┌────────
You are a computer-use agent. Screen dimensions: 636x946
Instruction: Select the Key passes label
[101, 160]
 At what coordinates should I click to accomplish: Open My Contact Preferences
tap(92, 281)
└────────
┌────────
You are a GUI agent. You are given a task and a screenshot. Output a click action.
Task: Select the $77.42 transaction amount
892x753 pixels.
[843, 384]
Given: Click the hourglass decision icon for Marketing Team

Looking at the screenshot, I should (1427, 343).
└────────
▶ [REQUIREMENT]: Every line of the records in which the string "agent" is found should be counted, and only the count returned.

▶ [SOLUTION FOR THIS TASK]: 2